Como construir um negócio de moda responsável
Eles dizem que é durante uma crise que nossos valores são realmente testados. Nos últimos meses, dezenas de marcas internacionais de moda rápida cancelaram pedidos e congelaram pagamentos a fábricas subcontratadas na Índia, Bangladesh e Vietnã, deixando milhões de pessoas carentes. Marcas como Arcadia (Topshop), Gap , JC Penney, Primark e Urban Outfitters estão sendo rastreadas pelo Workers Rights Consortium , que afirma que não se comprometeram a pagar integralmente pelos pedidos concluídos e já em produção.
A crise econômica e social que se seguiu está quebrando as grandes desigualdades no sistema da moda, em que grandes empresas globais estão colocando o fardo de uma crise única na vida daqueles que têm menos condições de pagar. Como Tim Harford , do Financial Times, argumenta , precisamos encontrar soluções para “reduzir emissões, restaurar ecossistemas naturais e sustentar o florescimento e as liberdades humanas”.
Parte da resposta pode estar no que alguns líderes empresariais chamam de ” capitalismo das partes interessadas ” , a idéia de que empresas responsáveis devem servir aos interesses de um conjunto mais amplo de partes interessadas. Eles investem em seus funcionários, protegem o meio ambiente e lidam de maneira justa e ética com seus fornecedores.
A Rodada de Negócios de quase 200 CEOs de empresas americanas de capital aberto recentemente redefiniu o objetivo de uma corporação. “Muitos americanos estão lutando. Muitas vezes, o trabalho árduo não é recompensado, e não está sendo feito o suficiente para que os trabalhadores se ajustem ao ritmo acelerado da mudança na economia. Se as empresas não reconhecerem que o sucesso do nosso sistema depende de crescimento inclusivo a longo prazo, muitas levantarão questões legítimas sobre o papel dos grandes empregadores em nossa sociedade ”, eles escreveram em comunicado divulgado em agosto passado.

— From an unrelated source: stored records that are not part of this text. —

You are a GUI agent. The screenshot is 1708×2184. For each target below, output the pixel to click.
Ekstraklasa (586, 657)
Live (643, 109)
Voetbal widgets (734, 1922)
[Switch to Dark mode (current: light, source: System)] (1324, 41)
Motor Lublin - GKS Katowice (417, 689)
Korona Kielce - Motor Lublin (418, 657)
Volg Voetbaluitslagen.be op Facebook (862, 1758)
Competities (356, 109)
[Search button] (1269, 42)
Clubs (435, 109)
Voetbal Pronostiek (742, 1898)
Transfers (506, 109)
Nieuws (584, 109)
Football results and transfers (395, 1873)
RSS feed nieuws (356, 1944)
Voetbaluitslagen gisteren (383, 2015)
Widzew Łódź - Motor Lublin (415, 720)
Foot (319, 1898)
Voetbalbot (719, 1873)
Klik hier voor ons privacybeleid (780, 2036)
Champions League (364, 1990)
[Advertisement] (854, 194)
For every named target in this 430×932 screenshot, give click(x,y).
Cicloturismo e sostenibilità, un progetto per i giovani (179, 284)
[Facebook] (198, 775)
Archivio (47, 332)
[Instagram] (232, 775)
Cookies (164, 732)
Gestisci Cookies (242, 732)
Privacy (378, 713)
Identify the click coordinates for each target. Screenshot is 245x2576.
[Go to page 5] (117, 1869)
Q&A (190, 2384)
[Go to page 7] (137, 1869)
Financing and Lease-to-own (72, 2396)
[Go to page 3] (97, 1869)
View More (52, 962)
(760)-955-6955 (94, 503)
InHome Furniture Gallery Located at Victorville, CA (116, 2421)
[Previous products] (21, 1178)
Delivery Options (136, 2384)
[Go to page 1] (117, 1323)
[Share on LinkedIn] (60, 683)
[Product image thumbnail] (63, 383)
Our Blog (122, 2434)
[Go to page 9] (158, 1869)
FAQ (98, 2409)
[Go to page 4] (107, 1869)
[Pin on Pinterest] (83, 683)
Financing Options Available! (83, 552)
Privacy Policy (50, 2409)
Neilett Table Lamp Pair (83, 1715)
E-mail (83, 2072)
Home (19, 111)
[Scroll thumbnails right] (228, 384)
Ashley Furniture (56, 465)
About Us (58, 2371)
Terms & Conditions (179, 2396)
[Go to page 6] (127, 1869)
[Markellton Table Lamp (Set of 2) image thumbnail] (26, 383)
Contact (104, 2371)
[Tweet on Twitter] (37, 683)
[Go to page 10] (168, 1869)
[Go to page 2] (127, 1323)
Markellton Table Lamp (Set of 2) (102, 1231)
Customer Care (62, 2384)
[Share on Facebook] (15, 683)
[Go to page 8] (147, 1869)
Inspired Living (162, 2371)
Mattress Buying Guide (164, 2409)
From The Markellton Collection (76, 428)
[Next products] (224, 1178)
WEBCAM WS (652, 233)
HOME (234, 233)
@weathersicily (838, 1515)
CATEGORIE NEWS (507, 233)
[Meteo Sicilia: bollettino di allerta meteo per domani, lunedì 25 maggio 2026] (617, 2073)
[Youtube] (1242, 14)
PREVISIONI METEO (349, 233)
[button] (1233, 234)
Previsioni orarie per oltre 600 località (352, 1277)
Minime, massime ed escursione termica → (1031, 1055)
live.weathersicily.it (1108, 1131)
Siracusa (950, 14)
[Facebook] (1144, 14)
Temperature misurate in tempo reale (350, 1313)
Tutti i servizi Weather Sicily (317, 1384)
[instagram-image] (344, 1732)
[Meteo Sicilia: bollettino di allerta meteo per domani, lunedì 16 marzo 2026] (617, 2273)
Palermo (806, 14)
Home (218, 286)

Apenas um executivo de moda ou varejo americano, Jeff Gennette, CEO da Macy’s, assinou a carta, mas empresas de vestuário como a Patagonia foram pioneiras nessa abordagem da moda, demonstrando que esse modelo focado nas partes interessadas pode funcionar. Além de criar valor econômico, reduz custos, estimula a inovação e promove o engajamento e a retenção de funcionários.
É preciso liderança visionária, imaginação e colaboração para criar uma indústria da moda mais justa, inclusiva e sustentável. Isso exigirá a alocação de investimentos mesmo agora, quando os orçamentos estiverem apertados. Também precisamos de uma política governamental eficaz, alinhamento de educadores da moda, compromissos e ações concertadas de empresas de moda para lidar com o impacto do carbono e os direitos dos trabalhadores em toda a cadeia de valor, e um novo léxico para interagir com os clientes de uma maneira honesta que os excite sobre um indústria da moda mais responsável. Nada será fácil ou direto, mas precisamos agora mais do que nunca.